# COMPLETE THE FOLLOWING
1 – In the passage about Ye below, where did Ye dine with Donald Trump and Nick Fuentes?
2 – Reproduce everything in the passage about Ye below, from "All throughout, the" down to "rhetoric alongside Fuentes.".

===== TEXT PASSAGE =====

This was just the beginning of a shocking two-month spiral of anti-Semitic rhetoric that has led to the undoing of Ye’s business empire and his full transformation into arguably the most openly bigoted famous person in American life. Throughout this grim unraveling—which has as its backdrop Ye’s ongoing mental-health issues—he has been thoroughly embraced by right-wing media as well as prominent white nationalists. He has also been active on the Republican political scene, most recently dining with former President Donald Trump and the white supremacist Nick Fuentes at Mar-a-Lago.
All throughout, the @JudiciaryGOP tweet stayed up. Over the past eight weeks, people have used it as a barometer for what kind of awful behavior the GOP will accept. And so it is notable that, yesterday afternoon, it was finally deleted after Ye’s calamitous appearance on Alex Jones’s Infowars broadcast. Wearing a black face mask, Ye drank Yoo-hoo, read from the Bible, and repeatedly and enthusiastically offered his praise for Adolf Hitler and the Nazis (“They did good things, too”) while spewing anti-Semitic rhetoric alongside Fuentes.

===== SUPPLIED ENTRIES =====

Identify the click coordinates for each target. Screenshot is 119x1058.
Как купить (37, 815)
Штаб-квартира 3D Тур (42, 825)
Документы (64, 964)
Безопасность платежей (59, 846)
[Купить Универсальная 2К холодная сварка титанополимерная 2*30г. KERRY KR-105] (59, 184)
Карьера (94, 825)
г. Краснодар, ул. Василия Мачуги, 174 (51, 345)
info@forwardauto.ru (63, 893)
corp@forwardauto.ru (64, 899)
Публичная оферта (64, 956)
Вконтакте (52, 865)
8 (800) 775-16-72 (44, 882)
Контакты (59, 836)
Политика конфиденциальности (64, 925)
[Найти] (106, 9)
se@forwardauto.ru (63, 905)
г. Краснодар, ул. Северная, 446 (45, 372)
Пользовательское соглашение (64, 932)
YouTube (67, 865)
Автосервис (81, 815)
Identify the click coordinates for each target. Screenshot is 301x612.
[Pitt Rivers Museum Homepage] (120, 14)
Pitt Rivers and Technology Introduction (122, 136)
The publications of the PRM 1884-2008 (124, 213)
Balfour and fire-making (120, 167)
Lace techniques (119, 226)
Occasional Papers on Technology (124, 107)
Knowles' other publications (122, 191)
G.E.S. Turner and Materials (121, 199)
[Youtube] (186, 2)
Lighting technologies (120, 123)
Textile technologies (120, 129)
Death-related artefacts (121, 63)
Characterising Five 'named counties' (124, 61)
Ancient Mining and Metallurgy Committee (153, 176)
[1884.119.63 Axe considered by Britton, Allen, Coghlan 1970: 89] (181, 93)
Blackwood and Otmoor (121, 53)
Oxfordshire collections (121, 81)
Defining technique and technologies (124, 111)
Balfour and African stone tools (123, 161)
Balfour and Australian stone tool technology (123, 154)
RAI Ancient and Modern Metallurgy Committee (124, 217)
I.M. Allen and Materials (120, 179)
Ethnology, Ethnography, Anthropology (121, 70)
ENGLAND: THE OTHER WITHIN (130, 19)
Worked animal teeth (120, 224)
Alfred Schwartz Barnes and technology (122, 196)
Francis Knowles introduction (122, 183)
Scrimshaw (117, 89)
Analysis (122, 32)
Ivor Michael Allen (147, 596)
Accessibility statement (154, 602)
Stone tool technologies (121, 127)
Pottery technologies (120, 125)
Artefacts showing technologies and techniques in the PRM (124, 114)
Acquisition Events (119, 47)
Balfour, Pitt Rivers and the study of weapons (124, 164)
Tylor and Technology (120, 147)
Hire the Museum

=====

# TASK-BY-TASK RESULTS
1 – At Mar-a-Lago.

2 –
All throughout, the @JudiciaryGOP tweet stayed up. Over the past eight weeks, people have used it as a barometer for what kind of awful behavior the GOP will accept. And so it is notable that, yesterday afternoon, it was finally deleted after Ye’s calamitous appearance on Alex Jones’s Infowars broadcast. Wearing a black face mask, Ye drank Yoo-hoo, read from the Bible, and repeatedly and enthusiastically offered his praise for Adolf Hitler and the Nazis (“They did good things, too”) while spewing anti-Semitic rhetoric alongside Fuentes.